Flotillin 2 (flot-2) is a highly conserved protein isolated from caveolae/lipid raft domains that tether growth factor receptors linked to signal transduction pathways. Flot-2 protein and mRNA were increased in tumorigenic and metastatic melanoma cell lines in vitro, and the immunostaining intensity increased substantially across a tissue array of melanocytic lesions. Flot-2 transfection transformed SB2 melanoma cells from nontumorigenic, nonmetastatic to highly tumorigenic and metastatic in a nude mouse xenograft model.

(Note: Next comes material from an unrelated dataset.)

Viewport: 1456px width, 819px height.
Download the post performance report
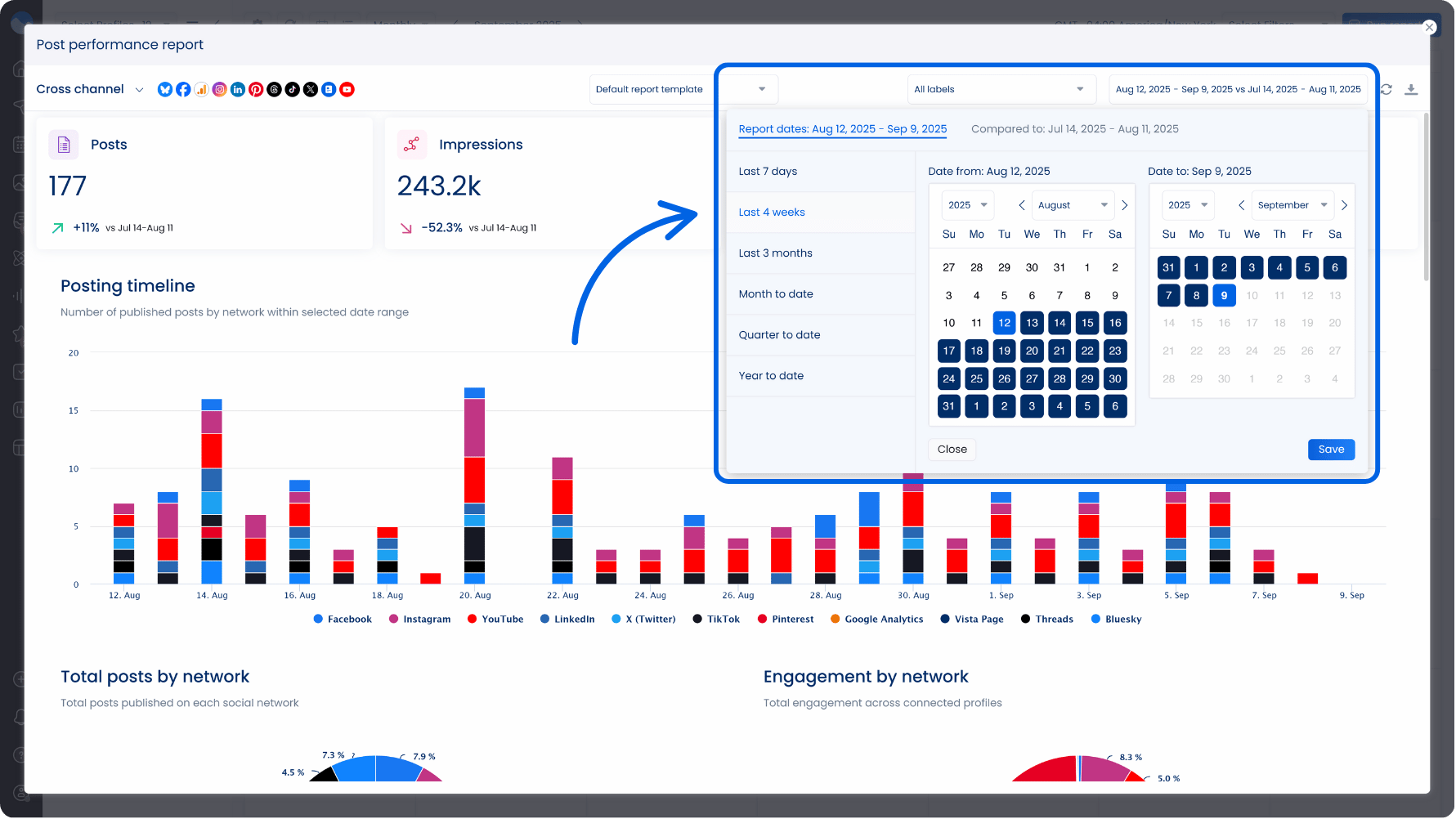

SB2 cells stably transfected with the flot-2 cDNA (SB2-flot)-2 cells proliferated faster in the absence of serum, and their migration through Matrigel was additionally enhanced by thrombin. When SB2-flot-2 cells were compared with SB2-vector-control cells on a cancer gene pathway array, SB2-flot-2 cells had increased expression of protease activated receptor 1 (PAR-1) mRNA, a transmembrane, G-protein-coupled receptor involved in melanoma progression. PAR-1 and flot-2 were coimmunoprecipitated from SB2-flot-2 cells. Up-regulation of PAR-1 was additionally confirmed in SB2-flot-2 cells and melanoma cell lines. SB2-flot-2 cells transfected with flot-2-specific small-interfering RNAs made substantially less flot-2 and PAR-1 mRNA. In conclusion, flot-2 overexpression is associated with melanoma progression, with increased PAR-1 expression, and with transformation of SB2 melanoma cells to a highly metastatic line. Flot-2 binds to PAR-1, a known upstream mediator of major signal transduction pathways implicated in cell growth and metastasis, and may thereby influence tumor progression.